In the study, the scientists looked at one of the major issues seen in blue perovskite LEDs – the halide segregation problem.
When metal halide perovskite crystals form, the halides bond in an octahedral shape around a metal atom. A positive ion is situated in between four of these octahedral shapes.
However, when a voltage is applied across a perovskite LED, which is required for the LED to emit light, it also causes the negative halide ions that form the octahedral structure to separate and migrate towards the positive end of the LED. The positive ions between the octahedral shapes also migrate to the negative end of the LED. This ion migration degrades the perovskite structure, causing the efficiency of the LED to plummet and the blue color to shift to a greener hue.
To try and combat the halide segregation problem, the researchers created blue LEDs with a type of perovskite structure called a Dion-Jacobson phase structure, where two-dimensional (2-D) layers of perovskite crystal are stacked on top of each other. The perovskite layers are then linked together by molecular bridges, increasing the stability of the whole structure.

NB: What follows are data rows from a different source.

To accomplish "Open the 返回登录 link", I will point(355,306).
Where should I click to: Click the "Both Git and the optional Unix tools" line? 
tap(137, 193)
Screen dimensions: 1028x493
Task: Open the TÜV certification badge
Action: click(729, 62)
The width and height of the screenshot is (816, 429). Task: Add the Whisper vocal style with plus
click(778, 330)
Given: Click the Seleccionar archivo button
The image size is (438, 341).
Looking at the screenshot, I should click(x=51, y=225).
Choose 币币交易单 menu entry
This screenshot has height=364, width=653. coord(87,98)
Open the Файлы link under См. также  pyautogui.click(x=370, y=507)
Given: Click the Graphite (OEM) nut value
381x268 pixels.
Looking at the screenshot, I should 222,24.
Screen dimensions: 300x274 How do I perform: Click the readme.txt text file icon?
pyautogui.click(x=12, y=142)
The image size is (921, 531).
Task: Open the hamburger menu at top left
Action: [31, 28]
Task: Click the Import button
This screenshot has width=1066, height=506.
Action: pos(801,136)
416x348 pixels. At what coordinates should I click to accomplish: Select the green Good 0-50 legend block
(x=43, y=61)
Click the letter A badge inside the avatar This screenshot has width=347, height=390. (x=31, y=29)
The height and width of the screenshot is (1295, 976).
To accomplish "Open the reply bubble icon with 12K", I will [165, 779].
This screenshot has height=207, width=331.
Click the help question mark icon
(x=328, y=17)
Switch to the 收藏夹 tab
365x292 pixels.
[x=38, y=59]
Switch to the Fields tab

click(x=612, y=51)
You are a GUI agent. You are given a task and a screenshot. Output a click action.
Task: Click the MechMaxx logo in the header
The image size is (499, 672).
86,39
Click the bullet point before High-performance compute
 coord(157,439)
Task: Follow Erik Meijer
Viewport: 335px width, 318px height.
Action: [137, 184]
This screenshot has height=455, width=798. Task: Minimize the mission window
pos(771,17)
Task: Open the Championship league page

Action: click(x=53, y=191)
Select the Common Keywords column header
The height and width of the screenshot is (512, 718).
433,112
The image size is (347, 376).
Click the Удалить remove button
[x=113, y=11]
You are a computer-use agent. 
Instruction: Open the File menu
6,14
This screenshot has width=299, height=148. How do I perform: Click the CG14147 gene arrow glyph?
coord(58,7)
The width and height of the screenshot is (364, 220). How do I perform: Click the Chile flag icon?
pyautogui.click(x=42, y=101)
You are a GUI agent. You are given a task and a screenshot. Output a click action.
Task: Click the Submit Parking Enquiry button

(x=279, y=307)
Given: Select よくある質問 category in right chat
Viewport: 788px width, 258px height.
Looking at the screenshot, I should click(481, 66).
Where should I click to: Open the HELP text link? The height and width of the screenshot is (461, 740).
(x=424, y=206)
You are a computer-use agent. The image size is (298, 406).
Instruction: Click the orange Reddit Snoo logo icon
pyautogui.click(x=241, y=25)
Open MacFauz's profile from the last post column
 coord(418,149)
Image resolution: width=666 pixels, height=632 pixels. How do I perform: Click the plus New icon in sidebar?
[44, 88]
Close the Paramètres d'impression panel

In previous research, the molecular bridges that were created were symmetrical, which means that both ends of the molecule looked the same.
Now, for the first time, the researchers explored whether using an asymmetrical bridge, where each end was different, affected the overall properties of the perovskite LED.
The researchers found that when the bridging molecule was asymmetrical, it slowed down the migration of ions across the layers of perovskite, therefore improving the stability of the perovskite structure.
The team proposed that the asymmetry causes changes in how the electrons are distributed across the bridging molecule, therefore creating a small dipole electric field in between the layers.
“We think this dipole electric field is what is interfering with the ion migration, and therefore maintaining stability,” said Prof. Qi.
As well as solving the problem of halide segregation in perovskite LEDs, the strategy of using asymmetrical bridges could also be applied to other perovskite-based devices, such as perovskite solar cells.
“It’s an exciting advancement towards creating all kinds of longer-lived perovskite devices,” Prof. Qi concluded.
This study received support from the OIST Technology Development and Innovation Center’s Proof-of-Concept Program.